## Directions
Within the listing below, the lines to output run from the one containing "Viewport: 729px width, 352px height." through the one containing "Task: Activate the"; copy them exactly and nothing else.

........

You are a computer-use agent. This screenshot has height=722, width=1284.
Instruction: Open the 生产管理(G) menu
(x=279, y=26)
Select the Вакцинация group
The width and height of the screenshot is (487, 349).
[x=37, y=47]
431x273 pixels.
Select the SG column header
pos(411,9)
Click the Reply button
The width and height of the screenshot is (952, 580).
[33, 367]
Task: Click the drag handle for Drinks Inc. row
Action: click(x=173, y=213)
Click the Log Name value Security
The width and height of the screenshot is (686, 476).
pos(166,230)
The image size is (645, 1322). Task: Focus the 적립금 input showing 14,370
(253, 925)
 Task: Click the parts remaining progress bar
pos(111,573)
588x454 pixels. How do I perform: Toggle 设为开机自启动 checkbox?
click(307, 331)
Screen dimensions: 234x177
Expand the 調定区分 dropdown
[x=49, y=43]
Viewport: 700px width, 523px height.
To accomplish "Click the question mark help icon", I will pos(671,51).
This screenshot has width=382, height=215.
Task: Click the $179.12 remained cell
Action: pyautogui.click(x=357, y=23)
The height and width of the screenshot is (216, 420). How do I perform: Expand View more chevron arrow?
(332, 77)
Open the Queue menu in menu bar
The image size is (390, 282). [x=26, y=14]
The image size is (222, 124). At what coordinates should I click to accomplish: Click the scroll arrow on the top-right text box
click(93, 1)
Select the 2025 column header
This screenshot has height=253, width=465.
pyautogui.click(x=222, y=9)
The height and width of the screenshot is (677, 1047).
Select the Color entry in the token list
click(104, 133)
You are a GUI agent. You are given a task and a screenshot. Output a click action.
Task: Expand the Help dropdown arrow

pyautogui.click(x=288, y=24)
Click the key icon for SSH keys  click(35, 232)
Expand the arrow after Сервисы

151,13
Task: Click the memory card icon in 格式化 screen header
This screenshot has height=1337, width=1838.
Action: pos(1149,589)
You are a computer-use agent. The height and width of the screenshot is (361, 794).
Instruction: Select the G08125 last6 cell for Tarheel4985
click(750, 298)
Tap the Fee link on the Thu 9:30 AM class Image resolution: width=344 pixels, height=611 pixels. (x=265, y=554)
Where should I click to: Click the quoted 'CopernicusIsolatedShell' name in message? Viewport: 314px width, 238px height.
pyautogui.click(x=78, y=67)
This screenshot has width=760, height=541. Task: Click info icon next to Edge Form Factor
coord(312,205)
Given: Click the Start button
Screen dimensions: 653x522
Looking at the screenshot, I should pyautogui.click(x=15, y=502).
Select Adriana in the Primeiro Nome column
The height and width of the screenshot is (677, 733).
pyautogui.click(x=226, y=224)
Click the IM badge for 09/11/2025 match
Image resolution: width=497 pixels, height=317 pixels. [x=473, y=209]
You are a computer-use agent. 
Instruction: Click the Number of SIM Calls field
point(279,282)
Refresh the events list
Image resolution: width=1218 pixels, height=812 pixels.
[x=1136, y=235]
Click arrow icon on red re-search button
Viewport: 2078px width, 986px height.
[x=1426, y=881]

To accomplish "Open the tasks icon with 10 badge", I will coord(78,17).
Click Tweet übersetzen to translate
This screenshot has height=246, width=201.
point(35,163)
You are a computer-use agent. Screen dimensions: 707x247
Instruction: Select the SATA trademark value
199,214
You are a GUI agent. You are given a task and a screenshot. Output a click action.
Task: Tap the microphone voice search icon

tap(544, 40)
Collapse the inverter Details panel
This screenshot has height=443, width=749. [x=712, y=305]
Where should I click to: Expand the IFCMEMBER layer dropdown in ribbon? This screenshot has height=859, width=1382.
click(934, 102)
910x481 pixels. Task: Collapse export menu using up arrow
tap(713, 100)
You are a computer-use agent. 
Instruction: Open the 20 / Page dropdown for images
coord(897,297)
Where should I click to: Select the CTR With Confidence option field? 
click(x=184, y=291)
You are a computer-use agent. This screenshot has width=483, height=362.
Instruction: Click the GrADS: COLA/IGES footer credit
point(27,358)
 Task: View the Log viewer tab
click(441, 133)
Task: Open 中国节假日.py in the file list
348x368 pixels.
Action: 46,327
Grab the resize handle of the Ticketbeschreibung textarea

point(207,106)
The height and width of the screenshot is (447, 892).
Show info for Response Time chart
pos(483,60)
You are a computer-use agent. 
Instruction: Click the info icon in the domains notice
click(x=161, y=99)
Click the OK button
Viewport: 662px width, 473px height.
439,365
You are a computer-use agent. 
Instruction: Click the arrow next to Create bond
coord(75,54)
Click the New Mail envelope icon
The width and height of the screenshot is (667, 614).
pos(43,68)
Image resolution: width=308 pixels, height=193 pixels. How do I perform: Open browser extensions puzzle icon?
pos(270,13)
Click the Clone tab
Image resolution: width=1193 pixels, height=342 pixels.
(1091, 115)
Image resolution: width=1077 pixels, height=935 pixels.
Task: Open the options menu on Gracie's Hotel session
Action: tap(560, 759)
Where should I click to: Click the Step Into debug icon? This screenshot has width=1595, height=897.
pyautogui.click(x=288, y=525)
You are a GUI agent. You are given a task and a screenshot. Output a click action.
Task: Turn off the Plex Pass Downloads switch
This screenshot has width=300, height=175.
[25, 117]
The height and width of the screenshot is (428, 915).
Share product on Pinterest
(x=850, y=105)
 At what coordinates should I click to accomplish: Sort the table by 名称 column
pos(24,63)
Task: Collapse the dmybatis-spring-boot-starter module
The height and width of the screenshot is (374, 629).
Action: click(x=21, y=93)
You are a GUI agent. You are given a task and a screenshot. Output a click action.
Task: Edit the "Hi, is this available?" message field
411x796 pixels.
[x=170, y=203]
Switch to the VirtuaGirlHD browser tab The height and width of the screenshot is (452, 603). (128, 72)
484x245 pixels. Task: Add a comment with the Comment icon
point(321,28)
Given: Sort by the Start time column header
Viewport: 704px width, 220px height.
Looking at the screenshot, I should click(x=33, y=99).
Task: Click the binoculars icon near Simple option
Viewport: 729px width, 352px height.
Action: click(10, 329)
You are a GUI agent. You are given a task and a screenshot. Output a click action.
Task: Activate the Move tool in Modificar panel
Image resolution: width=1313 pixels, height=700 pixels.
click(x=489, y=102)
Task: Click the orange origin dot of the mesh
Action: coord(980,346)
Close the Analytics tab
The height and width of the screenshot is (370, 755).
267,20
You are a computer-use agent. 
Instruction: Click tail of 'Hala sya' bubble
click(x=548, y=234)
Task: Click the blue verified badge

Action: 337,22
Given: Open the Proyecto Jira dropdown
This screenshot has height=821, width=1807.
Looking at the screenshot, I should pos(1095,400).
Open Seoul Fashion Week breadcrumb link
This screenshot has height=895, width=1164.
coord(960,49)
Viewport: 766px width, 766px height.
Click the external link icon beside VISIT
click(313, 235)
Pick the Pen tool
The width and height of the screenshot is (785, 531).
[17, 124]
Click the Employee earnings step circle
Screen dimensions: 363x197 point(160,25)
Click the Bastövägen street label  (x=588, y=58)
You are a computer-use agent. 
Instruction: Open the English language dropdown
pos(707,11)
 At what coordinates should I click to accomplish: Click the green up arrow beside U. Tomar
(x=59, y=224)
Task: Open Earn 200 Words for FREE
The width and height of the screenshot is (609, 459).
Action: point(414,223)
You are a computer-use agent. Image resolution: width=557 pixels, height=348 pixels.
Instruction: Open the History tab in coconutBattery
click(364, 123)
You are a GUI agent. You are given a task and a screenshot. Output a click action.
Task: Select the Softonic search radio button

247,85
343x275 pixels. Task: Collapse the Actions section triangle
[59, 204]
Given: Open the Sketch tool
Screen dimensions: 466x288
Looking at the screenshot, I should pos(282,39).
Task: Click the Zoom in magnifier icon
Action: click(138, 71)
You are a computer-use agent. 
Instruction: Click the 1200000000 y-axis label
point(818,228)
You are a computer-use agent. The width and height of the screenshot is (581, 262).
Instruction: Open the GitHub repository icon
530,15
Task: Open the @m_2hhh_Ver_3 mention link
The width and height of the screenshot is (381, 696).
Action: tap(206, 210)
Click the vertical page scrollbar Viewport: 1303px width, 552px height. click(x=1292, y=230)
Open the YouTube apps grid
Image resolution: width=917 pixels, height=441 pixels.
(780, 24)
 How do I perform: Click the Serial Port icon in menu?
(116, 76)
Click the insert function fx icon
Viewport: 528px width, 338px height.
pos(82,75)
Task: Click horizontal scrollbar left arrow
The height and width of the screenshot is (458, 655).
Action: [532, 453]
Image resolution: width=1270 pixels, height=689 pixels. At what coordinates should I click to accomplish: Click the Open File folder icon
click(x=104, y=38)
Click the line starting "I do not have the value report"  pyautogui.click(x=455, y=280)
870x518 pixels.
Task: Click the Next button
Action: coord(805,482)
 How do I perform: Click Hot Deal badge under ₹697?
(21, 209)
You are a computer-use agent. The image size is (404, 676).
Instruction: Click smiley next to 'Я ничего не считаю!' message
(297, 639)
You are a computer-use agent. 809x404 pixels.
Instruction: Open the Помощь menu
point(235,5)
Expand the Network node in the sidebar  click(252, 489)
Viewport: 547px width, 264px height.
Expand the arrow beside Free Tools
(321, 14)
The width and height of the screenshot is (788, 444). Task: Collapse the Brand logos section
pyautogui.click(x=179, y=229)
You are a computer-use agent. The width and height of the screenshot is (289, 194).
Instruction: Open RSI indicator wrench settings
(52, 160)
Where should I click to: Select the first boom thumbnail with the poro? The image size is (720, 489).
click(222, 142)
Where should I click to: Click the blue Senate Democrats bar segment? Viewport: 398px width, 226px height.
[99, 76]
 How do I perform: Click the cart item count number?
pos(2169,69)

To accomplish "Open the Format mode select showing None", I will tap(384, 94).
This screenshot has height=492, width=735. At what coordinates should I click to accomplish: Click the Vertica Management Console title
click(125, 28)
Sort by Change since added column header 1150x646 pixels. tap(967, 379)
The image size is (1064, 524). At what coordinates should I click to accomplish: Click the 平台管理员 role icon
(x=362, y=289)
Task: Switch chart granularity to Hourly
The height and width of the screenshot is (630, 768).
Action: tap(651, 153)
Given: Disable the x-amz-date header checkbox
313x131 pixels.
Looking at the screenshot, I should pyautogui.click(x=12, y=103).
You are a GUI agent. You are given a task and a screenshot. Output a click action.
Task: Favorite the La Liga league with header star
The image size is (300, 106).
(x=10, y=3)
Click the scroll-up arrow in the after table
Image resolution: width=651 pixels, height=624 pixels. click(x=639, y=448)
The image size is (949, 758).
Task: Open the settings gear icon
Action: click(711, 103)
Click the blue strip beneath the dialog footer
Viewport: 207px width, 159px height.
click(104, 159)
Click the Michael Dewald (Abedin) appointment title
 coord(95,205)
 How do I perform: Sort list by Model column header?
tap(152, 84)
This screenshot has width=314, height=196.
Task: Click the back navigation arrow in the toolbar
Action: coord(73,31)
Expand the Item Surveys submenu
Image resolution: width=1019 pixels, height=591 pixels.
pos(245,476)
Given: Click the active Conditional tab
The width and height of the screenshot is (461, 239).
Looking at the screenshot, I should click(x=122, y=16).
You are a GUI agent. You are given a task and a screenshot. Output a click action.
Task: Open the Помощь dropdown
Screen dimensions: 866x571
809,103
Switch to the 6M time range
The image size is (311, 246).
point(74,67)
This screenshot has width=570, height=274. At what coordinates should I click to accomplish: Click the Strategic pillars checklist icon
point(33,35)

........

## Response for this exercise
Viewport: 729px width, 352px height.
Action: click(10, 329)
You are a GUI agent. You are given a task and a screenshot. Output a click action.
Task: Activate the Move tool in Modificar panel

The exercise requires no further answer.